Task prompt — An exact copy of every entry is what's needed, so please transcribe them all.

Data under study —
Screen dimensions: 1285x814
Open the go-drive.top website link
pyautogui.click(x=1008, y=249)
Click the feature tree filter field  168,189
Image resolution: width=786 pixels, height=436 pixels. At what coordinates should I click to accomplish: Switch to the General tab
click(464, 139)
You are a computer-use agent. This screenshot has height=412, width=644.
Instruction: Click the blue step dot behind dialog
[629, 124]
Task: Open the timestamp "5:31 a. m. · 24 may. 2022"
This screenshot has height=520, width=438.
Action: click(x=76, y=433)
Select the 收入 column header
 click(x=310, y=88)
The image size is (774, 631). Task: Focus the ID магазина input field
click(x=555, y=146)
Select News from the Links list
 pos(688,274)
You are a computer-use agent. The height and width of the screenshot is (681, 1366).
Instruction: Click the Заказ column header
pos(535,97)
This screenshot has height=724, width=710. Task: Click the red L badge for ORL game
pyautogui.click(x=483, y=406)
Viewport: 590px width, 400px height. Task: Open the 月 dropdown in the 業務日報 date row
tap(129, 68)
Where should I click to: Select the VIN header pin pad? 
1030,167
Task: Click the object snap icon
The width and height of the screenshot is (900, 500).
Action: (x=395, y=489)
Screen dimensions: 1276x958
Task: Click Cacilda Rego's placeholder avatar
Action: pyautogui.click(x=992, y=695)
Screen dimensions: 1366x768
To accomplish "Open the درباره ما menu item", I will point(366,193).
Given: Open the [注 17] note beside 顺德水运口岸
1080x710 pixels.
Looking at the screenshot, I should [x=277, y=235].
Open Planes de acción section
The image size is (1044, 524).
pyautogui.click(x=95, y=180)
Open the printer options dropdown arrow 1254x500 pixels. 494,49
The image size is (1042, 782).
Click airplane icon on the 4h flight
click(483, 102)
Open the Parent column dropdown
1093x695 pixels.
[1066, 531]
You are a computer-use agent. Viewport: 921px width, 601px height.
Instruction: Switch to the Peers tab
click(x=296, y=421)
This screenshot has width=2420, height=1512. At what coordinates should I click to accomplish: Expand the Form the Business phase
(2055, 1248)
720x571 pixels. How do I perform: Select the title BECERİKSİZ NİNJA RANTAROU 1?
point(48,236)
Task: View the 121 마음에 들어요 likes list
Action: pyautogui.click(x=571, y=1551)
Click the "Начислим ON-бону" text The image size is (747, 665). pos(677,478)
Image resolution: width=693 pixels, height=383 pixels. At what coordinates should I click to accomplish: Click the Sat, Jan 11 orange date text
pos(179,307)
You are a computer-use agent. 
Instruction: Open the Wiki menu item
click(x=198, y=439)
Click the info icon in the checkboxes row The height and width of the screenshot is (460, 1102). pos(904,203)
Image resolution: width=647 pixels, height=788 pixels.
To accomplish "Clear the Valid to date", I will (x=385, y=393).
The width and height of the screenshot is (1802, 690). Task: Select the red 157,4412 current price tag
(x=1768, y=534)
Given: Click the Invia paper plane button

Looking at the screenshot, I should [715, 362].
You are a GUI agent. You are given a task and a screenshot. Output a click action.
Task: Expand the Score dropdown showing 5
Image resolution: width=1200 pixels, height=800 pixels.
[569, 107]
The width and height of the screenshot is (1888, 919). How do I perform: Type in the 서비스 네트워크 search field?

Exercise answer —
Screen dimensions: 1285x814
Open the go-drive.top website link
pyautogui.click(x=1008, y=249)
Click the feature tree filter field  168,189
Image resolution: width=786 pixels, height=436 pixels. At what coordinates should I click to accomplish: Switch to the General tab
click(464, 139)
You are a computer-use agent. This screenshot has height=412, width=644.
Instruction: Click the blue step dot behind dialog
[629, 124]
Task: Open the timestamp "5:31 a. m. · 24 may. 2022"
This screenshot has height=520, width=438.
Action: click(x=76, y=433)
Select the 收入 column header
 click(x=310, y=88)
The image size is (774, 631). Task: Focus the ID магазина input field
click(x=555, y=146)
Select News from the Links list
 pos(688,274)
You are a computer-use agent. The height and width of the screenshot is (681, 1366).
Instruction: Click the Заказ column header
pos(535,97)
This screenshot has height=724, width=710. Task: Click the red L badge for ORL game
pyautogui.click(x=483, y=406)
Viewport: 590px width, 400px height. Task: Open the 月 dropdown in the 業務日報 date row
tap(129, 68)
Where should I click to: Select the VIN header pin pad? 
1030,167
Task: Click the object snap icon
The width and height of the screenshot is (900, 500).
Action: (x=395, y=489)
Screen dimensions: 1276x958
Task: Click Cacilda Rego's placeholder avatar
Action: pyautogui.click(x=992, y=695)
Screen dimensions: 1366x768
To accomplish "Open the درباره ما menu item", I will point(366,193).
Given: Open the [注 17] note beside 顺德水运口岸
1080x710 pixels.
Looking at the screenshot, I should [x=277, y=235].
Open Planes de acción section
The image size is (1044, 524).
pyautogui.click(x=95, y=180)
Open the printer options dropdown arrow 1254x500 pixels. 494,49
The image size is (1042, 782).
Click airplane icon on the 4h flight
click(483, 102)
Open the Parent column dropdown
1093x695 pixels.
[1066, 531]
You are a computer-use agent. Viewport: 921px width, 601px height.
Instruction: Switch to the Peers tab
click(x=296, y=421)
This screenshot has width=2420, height=1512. At what coordinates should I click to accomplish: Expand the Form the Business phase
(2055, 1248)
720x571 pixels. How do I perform: Select the title BECERİKSİZ NİNJA RANTAROU 1?
point(48,236)
Task: View the 121 마음에 들어요 likes list
Action: pyautogui.click(x=571, y=1551)
Click the "Начислим ON-бону" text The image size is (747, 665). pos(677,478)
Image resolution: width=693 pixels, height=383 pixels. At what coordinates should I click to accomplish: Click the Sat, Jan 11 orange date text
pos(179,307)
You are a computer-use agent. 
Instruction: Open the Wiki menu item
click(x=198, y=439)
Click the info icon in the checkboxes row The height and width of the screenshot is (460, 1102). pos(904,203)
Image resolution: width=647 pixels, height=788 pixels.
To accomplish "Clear the Valid to date", I will (x=385, y=393).
The width and height of the screenshot is (1802, 690). Task: Select the red 157,4412 current price tag
(x=1768, y=534)
Given: Click the Invia paper plane button

Looking at the screenshot, I should [715, 362].
You are a GUI agent. You are given a task and a screenshot. Output a click action.
Task: Expand the Score dropdown showing 5
Image resolution: width=1200 pixels, height=800 pixels.
[569, 107]
The width and height of the screenshot is (1888, 919). How do I perform: Type in the 서비스 네트워크 search field?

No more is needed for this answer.